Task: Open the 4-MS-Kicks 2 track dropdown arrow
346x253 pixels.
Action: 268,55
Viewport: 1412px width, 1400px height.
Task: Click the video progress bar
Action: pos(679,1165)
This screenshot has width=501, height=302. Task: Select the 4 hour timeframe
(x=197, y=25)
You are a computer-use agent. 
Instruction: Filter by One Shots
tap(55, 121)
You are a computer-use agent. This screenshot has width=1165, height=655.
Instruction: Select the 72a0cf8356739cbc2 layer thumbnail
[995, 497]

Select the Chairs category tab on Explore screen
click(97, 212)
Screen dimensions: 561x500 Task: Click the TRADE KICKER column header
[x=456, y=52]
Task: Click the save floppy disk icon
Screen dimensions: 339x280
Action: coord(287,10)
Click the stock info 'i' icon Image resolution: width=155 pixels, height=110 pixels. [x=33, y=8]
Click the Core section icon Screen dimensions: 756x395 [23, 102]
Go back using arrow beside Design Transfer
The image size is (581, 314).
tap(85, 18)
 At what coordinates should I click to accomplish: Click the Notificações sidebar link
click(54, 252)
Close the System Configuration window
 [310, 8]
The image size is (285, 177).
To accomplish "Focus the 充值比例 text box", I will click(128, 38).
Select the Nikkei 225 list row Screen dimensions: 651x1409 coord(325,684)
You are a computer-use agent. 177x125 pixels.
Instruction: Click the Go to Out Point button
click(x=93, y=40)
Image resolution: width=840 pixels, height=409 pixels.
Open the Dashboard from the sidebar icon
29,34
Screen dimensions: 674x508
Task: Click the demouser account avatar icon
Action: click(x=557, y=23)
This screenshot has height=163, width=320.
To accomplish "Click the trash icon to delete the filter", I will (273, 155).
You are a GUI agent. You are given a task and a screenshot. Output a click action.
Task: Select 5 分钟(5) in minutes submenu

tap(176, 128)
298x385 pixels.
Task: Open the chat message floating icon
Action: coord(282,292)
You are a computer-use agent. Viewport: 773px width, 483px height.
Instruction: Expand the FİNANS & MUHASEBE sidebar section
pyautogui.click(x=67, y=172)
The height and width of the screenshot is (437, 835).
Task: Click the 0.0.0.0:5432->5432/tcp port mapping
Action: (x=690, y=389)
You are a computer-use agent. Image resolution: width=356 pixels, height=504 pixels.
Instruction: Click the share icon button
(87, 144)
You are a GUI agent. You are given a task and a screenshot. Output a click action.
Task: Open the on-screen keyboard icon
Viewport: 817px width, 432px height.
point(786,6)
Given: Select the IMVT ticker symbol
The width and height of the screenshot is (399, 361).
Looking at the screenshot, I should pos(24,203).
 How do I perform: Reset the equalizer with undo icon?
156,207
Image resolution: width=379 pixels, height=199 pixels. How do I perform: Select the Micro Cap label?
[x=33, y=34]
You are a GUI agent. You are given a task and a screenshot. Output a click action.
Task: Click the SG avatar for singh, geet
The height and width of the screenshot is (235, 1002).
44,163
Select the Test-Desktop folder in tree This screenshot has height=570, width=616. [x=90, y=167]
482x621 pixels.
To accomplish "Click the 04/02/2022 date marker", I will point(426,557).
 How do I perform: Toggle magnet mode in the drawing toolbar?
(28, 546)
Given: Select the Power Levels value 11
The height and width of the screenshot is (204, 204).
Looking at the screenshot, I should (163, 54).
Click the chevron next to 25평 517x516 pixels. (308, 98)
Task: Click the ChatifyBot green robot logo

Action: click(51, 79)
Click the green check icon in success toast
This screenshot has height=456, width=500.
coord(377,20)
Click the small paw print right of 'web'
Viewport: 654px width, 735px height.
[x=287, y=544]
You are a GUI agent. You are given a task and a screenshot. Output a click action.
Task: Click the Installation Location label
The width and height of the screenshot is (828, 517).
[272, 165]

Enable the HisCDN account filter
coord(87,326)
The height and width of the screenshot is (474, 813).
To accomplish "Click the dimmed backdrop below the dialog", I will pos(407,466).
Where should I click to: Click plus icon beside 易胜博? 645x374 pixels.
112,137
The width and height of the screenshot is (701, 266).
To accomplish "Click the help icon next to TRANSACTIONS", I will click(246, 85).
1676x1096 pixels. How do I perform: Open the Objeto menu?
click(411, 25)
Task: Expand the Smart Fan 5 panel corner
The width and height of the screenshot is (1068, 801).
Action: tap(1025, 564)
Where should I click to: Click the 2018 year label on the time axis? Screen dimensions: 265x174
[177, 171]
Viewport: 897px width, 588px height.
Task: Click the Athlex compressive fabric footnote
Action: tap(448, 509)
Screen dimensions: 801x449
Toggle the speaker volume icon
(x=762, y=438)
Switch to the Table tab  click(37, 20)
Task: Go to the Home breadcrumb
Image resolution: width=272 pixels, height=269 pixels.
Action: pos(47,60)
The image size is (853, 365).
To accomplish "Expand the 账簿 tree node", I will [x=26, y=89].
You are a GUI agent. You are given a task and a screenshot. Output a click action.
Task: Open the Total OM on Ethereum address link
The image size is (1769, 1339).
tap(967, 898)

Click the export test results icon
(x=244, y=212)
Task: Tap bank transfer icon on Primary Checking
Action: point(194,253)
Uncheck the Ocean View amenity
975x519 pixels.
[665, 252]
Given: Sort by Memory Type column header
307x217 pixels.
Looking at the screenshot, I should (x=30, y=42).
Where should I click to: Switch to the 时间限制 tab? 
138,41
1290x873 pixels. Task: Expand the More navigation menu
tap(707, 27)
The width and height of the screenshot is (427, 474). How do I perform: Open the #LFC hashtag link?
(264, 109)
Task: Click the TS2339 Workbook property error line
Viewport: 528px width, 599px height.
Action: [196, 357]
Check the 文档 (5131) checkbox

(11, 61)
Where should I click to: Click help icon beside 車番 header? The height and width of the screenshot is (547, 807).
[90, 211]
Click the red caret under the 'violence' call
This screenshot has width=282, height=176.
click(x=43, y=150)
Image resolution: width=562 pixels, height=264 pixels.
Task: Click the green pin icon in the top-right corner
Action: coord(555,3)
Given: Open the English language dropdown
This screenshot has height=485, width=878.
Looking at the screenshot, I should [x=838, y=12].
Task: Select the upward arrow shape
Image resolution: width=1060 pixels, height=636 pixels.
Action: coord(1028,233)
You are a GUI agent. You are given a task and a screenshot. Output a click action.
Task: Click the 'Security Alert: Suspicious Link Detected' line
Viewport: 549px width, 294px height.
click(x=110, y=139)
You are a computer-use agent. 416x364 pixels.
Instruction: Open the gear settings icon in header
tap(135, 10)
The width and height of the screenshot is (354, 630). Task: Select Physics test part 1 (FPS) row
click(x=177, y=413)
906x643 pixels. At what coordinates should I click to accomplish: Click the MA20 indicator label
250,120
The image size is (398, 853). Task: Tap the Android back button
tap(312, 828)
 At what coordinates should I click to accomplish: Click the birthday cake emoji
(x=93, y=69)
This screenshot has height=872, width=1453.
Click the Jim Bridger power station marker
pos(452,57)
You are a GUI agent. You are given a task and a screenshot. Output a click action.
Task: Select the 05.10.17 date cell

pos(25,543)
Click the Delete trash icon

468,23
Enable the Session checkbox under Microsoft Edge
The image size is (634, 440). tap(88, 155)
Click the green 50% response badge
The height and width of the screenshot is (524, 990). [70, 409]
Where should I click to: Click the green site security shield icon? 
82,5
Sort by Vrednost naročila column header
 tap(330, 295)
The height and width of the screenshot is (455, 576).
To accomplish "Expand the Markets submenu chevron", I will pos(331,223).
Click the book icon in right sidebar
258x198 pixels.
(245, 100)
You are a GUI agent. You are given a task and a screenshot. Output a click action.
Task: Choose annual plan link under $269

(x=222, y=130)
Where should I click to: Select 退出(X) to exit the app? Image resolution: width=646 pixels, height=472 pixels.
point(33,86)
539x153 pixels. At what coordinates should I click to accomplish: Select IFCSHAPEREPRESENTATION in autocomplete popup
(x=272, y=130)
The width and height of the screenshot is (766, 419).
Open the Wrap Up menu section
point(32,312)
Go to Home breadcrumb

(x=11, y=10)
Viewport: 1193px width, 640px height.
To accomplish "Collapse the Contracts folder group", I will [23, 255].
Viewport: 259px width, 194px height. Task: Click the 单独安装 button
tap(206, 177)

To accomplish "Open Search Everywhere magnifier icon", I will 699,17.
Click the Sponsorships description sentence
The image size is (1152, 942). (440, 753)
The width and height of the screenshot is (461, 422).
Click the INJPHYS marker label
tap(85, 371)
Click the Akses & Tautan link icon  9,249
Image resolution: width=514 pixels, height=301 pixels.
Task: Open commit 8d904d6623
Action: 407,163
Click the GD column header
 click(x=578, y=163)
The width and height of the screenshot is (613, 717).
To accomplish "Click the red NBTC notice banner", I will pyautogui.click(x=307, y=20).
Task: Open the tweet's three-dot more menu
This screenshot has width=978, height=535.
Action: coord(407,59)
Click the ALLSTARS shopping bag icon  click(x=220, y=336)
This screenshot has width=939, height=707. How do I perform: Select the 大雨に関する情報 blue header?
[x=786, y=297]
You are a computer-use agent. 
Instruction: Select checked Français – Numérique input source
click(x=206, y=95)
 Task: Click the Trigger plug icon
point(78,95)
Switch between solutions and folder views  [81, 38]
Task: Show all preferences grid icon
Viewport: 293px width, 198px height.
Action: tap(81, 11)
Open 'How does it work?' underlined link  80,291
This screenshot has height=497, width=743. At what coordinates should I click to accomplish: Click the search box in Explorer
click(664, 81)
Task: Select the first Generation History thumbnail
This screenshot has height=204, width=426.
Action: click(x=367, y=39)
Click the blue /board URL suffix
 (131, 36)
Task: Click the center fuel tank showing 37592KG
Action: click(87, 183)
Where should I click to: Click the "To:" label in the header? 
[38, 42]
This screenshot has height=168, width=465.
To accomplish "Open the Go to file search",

[Work instruction] Reproduce verbatim the stretch of lines beginning with the one containing "This screenshot has height=204, width=426." and ending at the close of the entries above.

[Result of the exercise]
This screenshot has height=204, width=426.
Action: click(x=367, y=39)
Click the blue /board URL suffix
 (131, 36)
Task: Click the center fuel tank showing 37592KG
Action: click(87, 183)
Where should I click to: Click the "To:" label in the header? 
[38, 42]
This screenshot has height=168, width=465.
To accomplish "Open the Go to file search",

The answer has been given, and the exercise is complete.